Subsequent treatment of decisions reported on in earlier issues:

Janken v. GM Hughes Electronics (July 1996 issue), now reported at 46 Cal. App. 4th 55 (1996).

Lisa P. v. Bingham (April 1996 issue), review denied and official reporter directed not to publish the decision (Jun. 26, 1996). The decision may no longer be cited. Cal. R. Ct. 976(d), 977.

Masson v. The New Yorker Magazine (July 1996 issue), now reported at 85 F.3d 1394 (9th Cir. 1996).

Quelimane v. Stewart Title Guaranty Co. (July 1996 issue), now reported at 54 Cal. Rptr. 2d 364 (1996).

Reynolds v. County of San Diego (July 1996 issue), now reported at 84 F.3d 1162 (9th Cir. 1996).

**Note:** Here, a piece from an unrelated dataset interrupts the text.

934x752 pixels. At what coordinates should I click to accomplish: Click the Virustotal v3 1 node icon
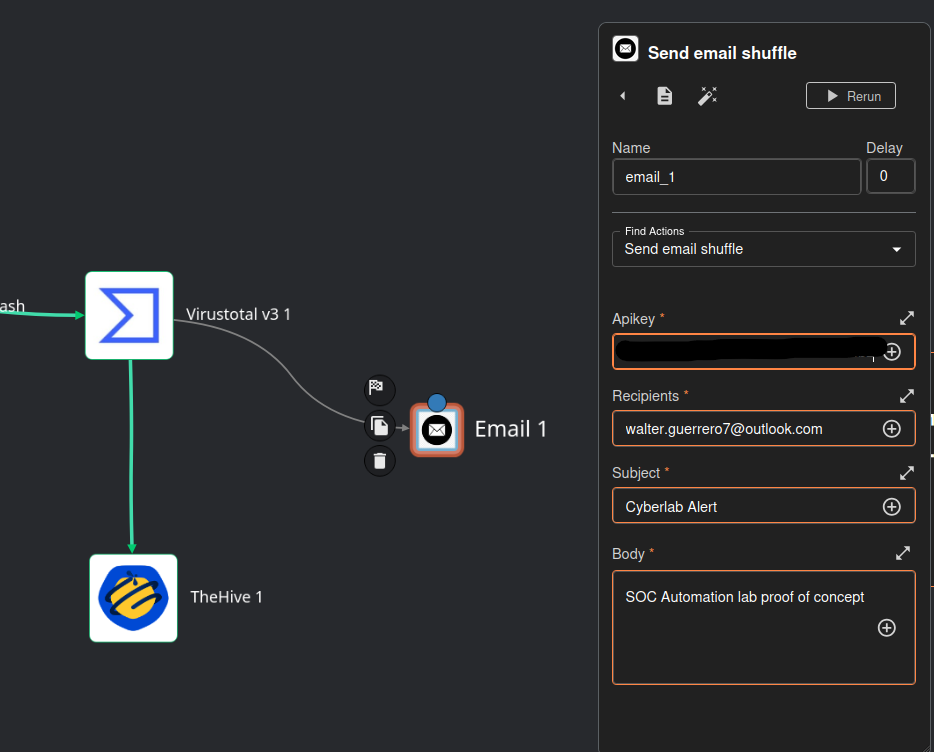pos(129,315)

Scott v. CIBA Vision Corp. (October 1995 issue), probably overruled by Medtronic, Inc. v. Lohr, 64 U.S.L.W. 4625 (Jun. 26, 1996).

Stoner v. Williams (July 1996 issue), now reported at 54 Cal. Rptr. 2d 243 (1996).

Van Dyke v. Dunker and Aced (July 1996 issue), now reported at 46 Cal. App. 4th 446 (1996).

Western Telcon, Inc. v. California State Lottery (July 1996 issue), now reported at 13 Cal. 4th 475 (1996).